Give them one warning if you feel like it, then caution. If he's stupid enough to carry on then he goes.
The second one can be argued a yellow, especially if he's thrown his hands up. I'd not do much otherwise but the hands in the air is a visual sign of dissent. If you let one get away with it, they'll all try it.
I infrequently do Sunday morning games, but have done a few this season. I had a game with a player much like the OP.
Quiet word with him after 4 minutes as he's already arguing 2 straightforward decisions.
After 7 minutes he does it again so I have him in with the captain and give him the clear and loud talking to, to which his captain tells him to "shut the f**k up and get on with his game."

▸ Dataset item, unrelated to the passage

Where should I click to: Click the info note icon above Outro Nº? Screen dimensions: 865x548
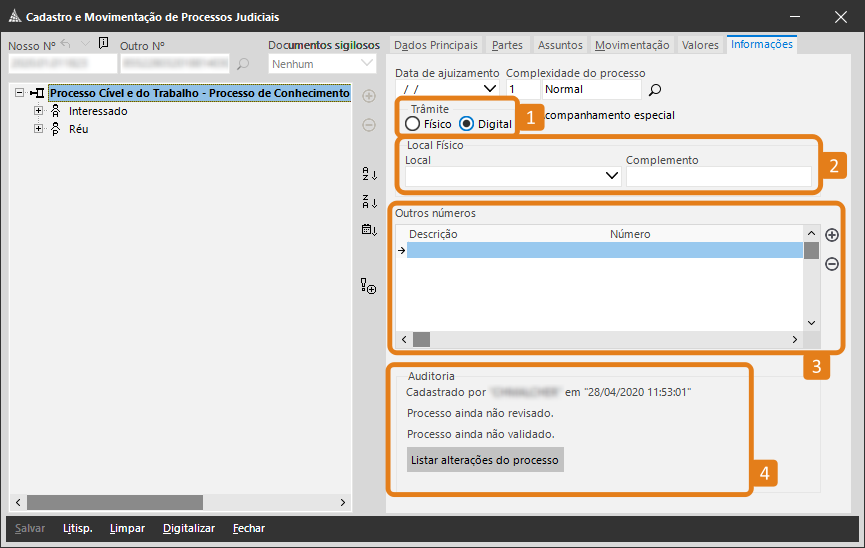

13 minutes in to the match, off he goes again, I have him straight over and in the book.
Not one peep from him or the rest of either team for the remainder of the game. At the end of the match both captains and managers came up to me and thanked me telling me it was one of the most enjoyable games they've had this season.
It is a really difficult balancing act. On the one hand, if you ignore it, or don't sanction effectively, it becomes like a plague spreading to the other players and before long you have potential for there to be more than one "problem player." On the other hand if you go for the sanction early, then you have to be consistent and follow it up if other players are doing the same and you can end up with a whole load of cards.
I do use the public warning with players, I make sure I speak to them in a loud enough voice that others can hear what i'm saying so its clear what I will and won't stand for. That way its no great surprise to anyone if you then get a card out for a subsequent offence.
I look at it much you like deal with children, you have to be consistently clear on where the boundaries are and then not be afraid to take appropriate action when they overstep.